What dynamic is being activated / habituated in us when we so regularly diet on fear?

Sunday, May 08, 2022

Mothers Day: Unity, Liberty, Charity

In essentials, unity; in nonessentials, liberty; in all things, charity.

-- St. Augustine


Though most certainly not intended as such, I can't quite imagine a more Mothers Day-appropriate description of many good mothers.

Saturday, May 07, 2022

Randoms...? (from Others)

This is what happens in a nation captured by negative polarization. There are millions of people that aren’t merely unpersuadable — our cocooned media landscape makes them effectively unreachable. It’s not just that opposing messaging doesn’t break through; they’re not even aware of their opponent’s argument.

-- David French


If conservatives become convinced that they cannot win democratically, they will not abandon conservatism. They will reject democracy

-- David Frum 



The ego has a need to feel separate and superior.  It sees its own faults in other people.

-- Richard Rohr



In the Greek language, the phrases “love neighbor” and “love yourself” are connected by the word os, which is like an equal sign. This suggests we are called to love the self and the neighbor in exactly the same way. When we don’t love ourselves, it is impossible to love our neighbor. . . .

-- Jacqui Lewis


...any thread? Prior Randoms...? (from Others).

Learning Loss in Math

Friday, May 06, 2022

Anywhere

Visual - "Anywhere":

Dismals Canyon, AL

I can reflect on the past. 
I can wonder about the future. 
But, the only day I can live, is today. 

...and, like this image portrays, I can do that anywhere.

Thursday, May 05, 2022

Neithersideism

Sometimes, I’m asked by readers, “You’re kind of hard to make, politically, these days. Whose side are you on, anyway?” To which I respond: “You’ve heard of bothsidesism? Well in the last decade or so, I’ve become an adherent of neithersideism.”  

Why should I have to pledge my troth to chiselers, demagogues, and performing monkeys? To partisan gasbags and green-room gangsters and social-media harlots? AOC vs. MTG — to take but two party mascots  ain’t really a choice I’m interested in making, no matter how many partisan hacks stick a gun in my back and tell me it’s my God-appointed duty to do so. 

Neither, best I can tell, has any real interest in setting our country right. They’re much more interested in outrage  both provoking it and feigning it. Exhibitionistic rage is the fuel that fires their engines. And they’re not opposites, so much as bookends: professional hysterics whose entire careers are designed to agitate and inflame.

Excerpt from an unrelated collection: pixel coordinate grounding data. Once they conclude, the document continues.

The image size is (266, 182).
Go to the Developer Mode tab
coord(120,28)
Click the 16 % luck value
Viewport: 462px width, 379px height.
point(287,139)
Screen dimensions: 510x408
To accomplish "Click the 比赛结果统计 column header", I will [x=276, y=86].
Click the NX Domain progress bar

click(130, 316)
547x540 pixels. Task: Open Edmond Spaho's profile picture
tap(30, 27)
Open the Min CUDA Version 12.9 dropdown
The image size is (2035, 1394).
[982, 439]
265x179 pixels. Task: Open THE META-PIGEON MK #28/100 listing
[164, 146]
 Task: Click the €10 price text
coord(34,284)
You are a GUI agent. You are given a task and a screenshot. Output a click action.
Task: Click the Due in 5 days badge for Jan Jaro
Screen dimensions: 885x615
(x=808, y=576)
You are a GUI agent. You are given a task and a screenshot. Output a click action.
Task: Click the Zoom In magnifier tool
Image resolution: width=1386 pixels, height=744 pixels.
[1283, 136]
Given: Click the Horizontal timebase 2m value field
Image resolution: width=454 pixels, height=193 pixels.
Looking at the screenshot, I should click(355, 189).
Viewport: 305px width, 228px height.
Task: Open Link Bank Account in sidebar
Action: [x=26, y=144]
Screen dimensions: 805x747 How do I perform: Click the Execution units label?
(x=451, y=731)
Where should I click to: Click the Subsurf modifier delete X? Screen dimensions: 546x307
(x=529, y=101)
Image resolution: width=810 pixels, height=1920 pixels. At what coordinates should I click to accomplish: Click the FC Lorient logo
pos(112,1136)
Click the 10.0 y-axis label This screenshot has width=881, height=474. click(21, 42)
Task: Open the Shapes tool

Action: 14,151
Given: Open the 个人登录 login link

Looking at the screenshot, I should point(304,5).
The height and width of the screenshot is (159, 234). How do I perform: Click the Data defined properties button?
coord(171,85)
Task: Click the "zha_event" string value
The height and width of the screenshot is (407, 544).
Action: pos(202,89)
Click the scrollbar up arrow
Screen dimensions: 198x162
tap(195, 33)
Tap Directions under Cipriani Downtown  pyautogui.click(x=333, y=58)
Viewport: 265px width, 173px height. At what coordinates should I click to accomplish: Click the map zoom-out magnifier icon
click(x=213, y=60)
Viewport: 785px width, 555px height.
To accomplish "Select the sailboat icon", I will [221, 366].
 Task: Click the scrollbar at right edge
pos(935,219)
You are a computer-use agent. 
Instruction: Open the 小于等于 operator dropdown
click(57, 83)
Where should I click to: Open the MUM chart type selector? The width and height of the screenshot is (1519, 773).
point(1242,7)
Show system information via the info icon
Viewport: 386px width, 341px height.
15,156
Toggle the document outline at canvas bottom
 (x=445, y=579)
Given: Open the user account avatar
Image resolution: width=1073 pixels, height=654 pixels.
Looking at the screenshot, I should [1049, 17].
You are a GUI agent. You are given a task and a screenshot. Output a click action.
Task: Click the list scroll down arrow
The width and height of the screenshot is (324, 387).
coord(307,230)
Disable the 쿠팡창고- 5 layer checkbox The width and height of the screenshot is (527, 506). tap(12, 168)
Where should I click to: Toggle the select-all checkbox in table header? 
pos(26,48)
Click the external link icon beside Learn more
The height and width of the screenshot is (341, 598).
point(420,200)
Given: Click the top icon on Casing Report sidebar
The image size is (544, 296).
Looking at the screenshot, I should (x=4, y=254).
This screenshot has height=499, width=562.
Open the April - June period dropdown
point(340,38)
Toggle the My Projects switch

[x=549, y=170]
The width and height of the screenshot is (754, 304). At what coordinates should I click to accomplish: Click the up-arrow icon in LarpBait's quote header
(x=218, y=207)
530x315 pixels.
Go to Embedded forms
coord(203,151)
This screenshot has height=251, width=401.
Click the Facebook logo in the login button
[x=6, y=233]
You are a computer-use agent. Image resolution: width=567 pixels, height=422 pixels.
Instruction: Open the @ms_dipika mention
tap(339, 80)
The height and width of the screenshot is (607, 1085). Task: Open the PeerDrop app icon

-- Matt LabashAgainst Performing Monkeys


...a tidal wave of political narcissism opposed to the idea of social responsibility.

-- Garrison Keillor


My main thought is that too many view this all as a game. For whatever reason — maybe they're young and childless, or their kids aren't actually in school? — they see things in the abstract. You age into a community with other people's families and children and you get along to go along and you grow to love their kids and you find that most people on the local level just want to live reasonable, decent lives, because caring about other people is the only reason to be alive. This discourse is so divorced from that. I don't know how to square it. At the school bus stop, at the ice rink: I am awash in people just being people, regular people. The gender wars, the fascism this-or-that: none of it registers. Whence all the alarmism? The discourse is alarming. I get that. It really is. But if you quit participating in it..."

-- Ben McGrath

Wednesday, May 04, 2022

Law and Order

Why are we SO interested in law and order?

Especially, since it is often Christians who seem to lead this charge (though the Christian element less and less looks like what we thought it did).  Americans, in general, are armed to the teeth now.  Is that why you can almost smell the fear involved in this preoccupation?  Are we afraid and therefore armed, or armed and therefore afraid?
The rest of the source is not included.